No texto sobre as placas de carro na China, qual foi a primeira cidade chinesa a fazer leilão de placas para carros a combustão, e em que ano?

Texto de origem —
..............................
No Brasil, adquirir um veículo movido a gasolina, etanol ou diesel, é relativamente simples: basta ter recursos financeiros, uma realidade completamente distinta de quem vive em megalópoles chinesas como Pequim e Xangai, onde a política imposta pelo governo é draconiana. 

Na China, que vem capitaneando a eletrificação da frota mundo afora, existe uma licença única para carros a combustão, sujeita a sorteios com espera de até 10 anos e custos que ultrapassam R$ 150 mil (200 mil yuan).

Lotus Emira, com motor V6 a gasolina, estacionado em hotel, em Xangai - Igor Veiga/ O TEMPO

Privilégio desde os anos 80

Em 1986, Xangai entrou para a história como a primeira cidade chinesa a adotar um sistema de leilão para placas de carros a combustão.

Na época, o governo local buscava frear o crescimento desordenado de veículos, que já ameaçava paralisar o tráfego. O preço inicial de uma placa girava em torno de 10 mil yuans (cerca de R$ 7 mil), valor astronômico para a média salarial da década.

O mecanismo, porém, não era visto apenas como controle: tornou-se uma fonte de renda para os cofres públicos, um modelo que décadas depois seria replicado em escala nacional.

Quando a poluição virou emergência

A virada do século XXI trouxe um crescimento econômico acelerado na China – e com ele, uma frota de 78 milhões de carros em 2010, dez vezes maior que em 2000.

O resultado foi catastrófico: cidades como Pequim registraram índices de poluição 40 vezes acima do recomendado pela OMS, e o trânsito consumia até 6 horas diárias dos moradores. 

Em 2013, um denso smog - a mistura de neblina, fumaça e material particulado suspenso no ar - reduziu a visibilidade de áreas da cidade a 200 m e forçou o governo chinês a agir.
..............................
Registros de dados —
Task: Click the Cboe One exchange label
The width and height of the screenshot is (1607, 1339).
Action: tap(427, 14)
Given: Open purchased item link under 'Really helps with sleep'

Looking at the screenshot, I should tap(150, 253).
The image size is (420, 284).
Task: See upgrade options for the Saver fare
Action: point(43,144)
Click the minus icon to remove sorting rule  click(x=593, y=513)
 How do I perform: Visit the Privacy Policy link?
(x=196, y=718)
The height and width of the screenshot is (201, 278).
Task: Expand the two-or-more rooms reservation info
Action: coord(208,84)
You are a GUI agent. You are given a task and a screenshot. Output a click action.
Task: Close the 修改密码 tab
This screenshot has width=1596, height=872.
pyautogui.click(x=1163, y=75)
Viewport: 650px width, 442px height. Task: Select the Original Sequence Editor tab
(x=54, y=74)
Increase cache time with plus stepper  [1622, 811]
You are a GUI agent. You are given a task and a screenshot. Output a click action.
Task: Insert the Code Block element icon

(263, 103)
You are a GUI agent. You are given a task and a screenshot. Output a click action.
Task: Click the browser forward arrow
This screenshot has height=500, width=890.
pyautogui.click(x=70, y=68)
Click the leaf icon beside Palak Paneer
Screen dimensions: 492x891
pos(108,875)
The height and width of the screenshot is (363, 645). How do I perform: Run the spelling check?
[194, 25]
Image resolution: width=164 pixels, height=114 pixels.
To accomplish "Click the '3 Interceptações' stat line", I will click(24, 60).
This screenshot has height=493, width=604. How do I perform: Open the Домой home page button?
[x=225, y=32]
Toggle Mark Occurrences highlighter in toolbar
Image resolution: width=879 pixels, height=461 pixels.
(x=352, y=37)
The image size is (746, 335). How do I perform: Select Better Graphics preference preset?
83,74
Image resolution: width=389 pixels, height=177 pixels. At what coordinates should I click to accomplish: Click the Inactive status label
..............................
Resposta do exercício — Xangai, em 1986.